NotificationChannel DASF §3.3
A DASF channel descriptor identifying where an alert is to be delivered. DASF v1.0 defines six channel types: email, sms, push, webhook, voice, postal.

O

OAuth Webhook
A webhook channel where the producer authenticates outbound delivery using an OAuth 2.0 bearer token. Orthogonal to DASF body signing (HMAC) but commonly combined: OAuth authenticates the call, HMAC verifies the body.
Obligation
The action required of a recipient with respect to a DocumentSubject. DASF recommended values: renewal, filing, payment, review, upload, signature, notification, response.

P

Producer DASF §2.1
A system that emits DASF payloads. Producers MUST validate against the published JSON Schema, MUST set dasf_version correctly, and MUST namespace any non-standard fields with the x_ extension prefix.

Q

Quiet Hours
A daily time window per channel during which non-critical DASF alerts MUST NOT be delivered.

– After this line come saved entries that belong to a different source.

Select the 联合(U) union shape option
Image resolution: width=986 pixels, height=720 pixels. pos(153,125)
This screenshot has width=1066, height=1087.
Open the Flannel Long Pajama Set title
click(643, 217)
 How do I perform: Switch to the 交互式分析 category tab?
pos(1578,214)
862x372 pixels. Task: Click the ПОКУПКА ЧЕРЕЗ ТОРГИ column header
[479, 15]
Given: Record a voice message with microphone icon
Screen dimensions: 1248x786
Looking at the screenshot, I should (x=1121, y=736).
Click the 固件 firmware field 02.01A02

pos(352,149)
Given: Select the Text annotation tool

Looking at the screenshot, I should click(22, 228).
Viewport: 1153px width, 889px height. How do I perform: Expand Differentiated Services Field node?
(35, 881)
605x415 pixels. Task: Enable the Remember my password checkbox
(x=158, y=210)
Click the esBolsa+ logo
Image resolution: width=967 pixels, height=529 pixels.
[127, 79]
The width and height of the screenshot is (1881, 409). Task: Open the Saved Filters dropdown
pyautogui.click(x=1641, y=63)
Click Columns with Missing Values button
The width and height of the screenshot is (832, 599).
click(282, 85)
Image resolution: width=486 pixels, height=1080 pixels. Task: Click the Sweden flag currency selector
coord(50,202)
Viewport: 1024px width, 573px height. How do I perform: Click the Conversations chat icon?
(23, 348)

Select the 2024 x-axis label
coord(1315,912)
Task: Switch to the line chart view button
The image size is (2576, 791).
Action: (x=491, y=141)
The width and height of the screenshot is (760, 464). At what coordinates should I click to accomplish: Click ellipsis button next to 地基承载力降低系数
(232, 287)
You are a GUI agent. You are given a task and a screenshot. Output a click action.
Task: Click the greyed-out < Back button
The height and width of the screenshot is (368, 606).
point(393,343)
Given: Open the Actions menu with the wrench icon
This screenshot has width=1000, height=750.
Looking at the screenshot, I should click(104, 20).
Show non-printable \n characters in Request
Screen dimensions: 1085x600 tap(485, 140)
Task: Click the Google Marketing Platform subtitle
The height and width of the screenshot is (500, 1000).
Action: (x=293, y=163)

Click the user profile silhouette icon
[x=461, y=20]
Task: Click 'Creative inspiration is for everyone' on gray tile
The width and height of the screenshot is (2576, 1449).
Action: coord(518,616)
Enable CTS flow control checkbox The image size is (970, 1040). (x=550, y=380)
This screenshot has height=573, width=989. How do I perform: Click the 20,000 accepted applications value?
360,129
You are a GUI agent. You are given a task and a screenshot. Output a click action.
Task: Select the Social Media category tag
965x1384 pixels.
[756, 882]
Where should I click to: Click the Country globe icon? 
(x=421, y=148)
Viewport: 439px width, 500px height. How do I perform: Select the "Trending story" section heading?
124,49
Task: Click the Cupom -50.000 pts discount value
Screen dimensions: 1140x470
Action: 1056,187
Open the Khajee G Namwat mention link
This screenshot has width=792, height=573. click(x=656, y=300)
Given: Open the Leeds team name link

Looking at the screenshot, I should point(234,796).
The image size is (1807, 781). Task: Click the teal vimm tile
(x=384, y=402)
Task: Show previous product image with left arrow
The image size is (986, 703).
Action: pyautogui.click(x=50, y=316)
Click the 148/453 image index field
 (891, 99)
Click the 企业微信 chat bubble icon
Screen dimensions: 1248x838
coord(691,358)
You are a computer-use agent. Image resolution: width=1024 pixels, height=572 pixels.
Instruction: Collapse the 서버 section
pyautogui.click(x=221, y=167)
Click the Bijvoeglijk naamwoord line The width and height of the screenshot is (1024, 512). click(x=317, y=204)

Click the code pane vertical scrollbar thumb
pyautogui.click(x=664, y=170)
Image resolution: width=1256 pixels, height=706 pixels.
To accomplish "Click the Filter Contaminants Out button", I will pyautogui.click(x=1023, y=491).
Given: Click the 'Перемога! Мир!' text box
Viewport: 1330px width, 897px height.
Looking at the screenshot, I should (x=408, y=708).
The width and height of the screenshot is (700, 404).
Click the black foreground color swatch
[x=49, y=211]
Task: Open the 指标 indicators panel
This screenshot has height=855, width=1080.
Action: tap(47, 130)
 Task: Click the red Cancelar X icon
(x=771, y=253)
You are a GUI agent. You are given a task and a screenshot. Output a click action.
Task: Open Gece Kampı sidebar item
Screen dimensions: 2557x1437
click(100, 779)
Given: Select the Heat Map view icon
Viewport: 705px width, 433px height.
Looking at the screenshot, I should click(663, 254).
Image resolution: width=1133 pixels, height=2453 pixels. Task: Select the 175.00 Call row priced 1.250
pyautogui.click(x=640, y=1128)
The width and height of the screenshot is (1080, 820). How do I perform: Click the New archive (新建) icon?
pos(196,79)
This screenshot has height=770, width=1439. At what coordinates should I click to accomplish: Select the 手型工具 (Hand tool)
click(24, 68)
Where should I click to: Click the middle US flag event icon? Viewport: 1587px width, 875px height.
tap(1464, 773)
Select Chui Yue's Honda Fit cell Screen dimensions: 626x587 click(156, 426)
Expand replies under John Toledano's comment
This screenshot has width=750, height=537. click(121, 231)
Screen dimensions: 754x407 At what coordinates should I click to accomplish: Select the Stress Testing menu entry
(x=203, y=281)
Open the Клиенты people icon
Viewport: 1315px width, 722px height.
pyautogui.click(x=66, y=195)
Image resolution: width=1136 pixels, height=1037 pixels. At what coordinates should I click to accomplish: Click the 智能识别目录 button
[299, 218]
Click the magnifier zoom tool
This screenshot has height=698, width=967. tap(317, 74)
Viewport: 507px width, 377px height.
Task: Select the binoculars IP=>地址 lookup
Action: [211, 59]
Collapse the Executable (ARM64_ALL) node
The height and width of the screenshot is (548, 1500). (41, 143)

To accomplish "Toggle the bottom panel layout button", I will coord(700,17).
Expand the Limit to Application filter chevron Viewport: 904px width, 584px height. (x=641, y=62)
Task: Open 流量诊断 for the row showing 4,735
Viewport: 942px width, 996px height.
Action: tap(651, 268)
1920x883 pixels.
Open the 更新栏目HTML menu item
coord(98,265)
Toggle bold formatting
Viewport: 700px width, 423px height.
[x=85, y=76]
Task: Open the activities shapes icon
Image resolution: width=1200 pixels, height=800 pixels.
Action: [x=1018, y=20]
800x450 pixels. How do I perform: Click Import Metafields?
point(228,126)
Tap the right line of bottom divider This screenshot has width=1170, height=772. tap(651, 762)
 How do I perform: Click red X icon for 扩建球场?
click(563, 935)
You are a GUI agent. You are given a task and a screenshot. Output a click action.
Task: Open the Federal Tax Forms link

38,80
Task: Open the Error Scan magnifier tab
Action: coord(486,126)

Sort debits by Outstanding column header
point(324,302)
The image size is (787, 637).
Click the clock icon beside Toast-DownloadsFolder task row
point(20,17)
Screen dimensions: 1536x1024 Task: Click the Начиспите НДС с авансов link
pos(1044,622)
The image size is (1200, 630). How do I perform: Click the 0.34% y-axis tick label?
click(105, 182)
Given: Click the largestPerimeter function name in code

Expressed as HH:MM-HH:MM in a named IANA time zone, e.g. 22:00-07:00 America/New_York. Critical-severity alerts override quiet hours.

R

Reminder Cascade
A series of DASF EscalationRules that fire at successively shorter intervals before a deadline (e.g. T-60, T-30, T-14, T-7, T-1 days). The standard pattern for high-stakes recurring obligations such as UCR or workers comp audit.
RetryPolicy DASF §3.5
A channel-level DASF policy describing delivery retry behavior: max_attempts, backoff, initial_delay, max_delay. Distinct from escalation, which addresses recipient inaction rather than transport failure.
RFC 3339
The Internet date-time format used for all DASF timestamps. DASF mandates UTC with explicit Z suffix and prohibits offset notation such as +00:00.
RFC 5545 (iCalendar)
The Internet Calendaring and Scheduling Core Object Specification. DASF references RFC 5545 conceptually but does not extend it: iCalendar covers general scheduling, DASF covers document-attached alerts specifically.

S

Severity DASF §6
One of four DASF urgency levels: info, warning, urgent, critical. Governs escalation behavior, channel selection, and quiet-hours overrides.
Snooze Window
A user-elected deferral period during which an alert is suppressed from delivery. Encoded in DASF as an AcknowledgementReceipt with status snoozed and an x_snooze_until timestamp.
SR-22 Filing
A US state-level certificate of financial responsibility filed by an insurer on behalf of a high-risk driver. Filing or cancellation deadlines commonly produce urgent DASF alerts; see examples.

T

TTL (Time To Live)
A duration after which a queued or cached alert is considered stale and MUST NOT be delivered. DASF v1.0 expresses TTL via x_ttl extension fields; a future revision may promote TTL to a normative field.

U

UCR Registration
The Unified Carrier Registration program requiring interstate motor carriers to register and pay annual fees. A canonical recurring DASF subject for transportation compliance; see examples.
ULID
A 128-bit lexicographically-sortable identifier format. Recommended (alongside UUIDv7) for AlertEvent.id values to support time-ordered indexing and deduplication.
Urgent (severity)
A DASF severity level indicating that action is required soon and that missing the deadline has material consequences. Sits between warning and critical.
USDOT Number
A unique identifier assigned by the US Department of Transportation to motor carriers. Frequently the primary subject.identifier for DASF alerts about carrier compliance documents.

W

Warning (severity)
A DASF severity level indicating that action will be required but the deadline is not imminent. Typical for renewal alerts issued 60–90 days before expiration.
Workers Comp Audit
An annual or periodic insurer audit of a policyholder's payroll and class codes for workers compensation premium adjustment. A recurring DASF cascade subject; see examples.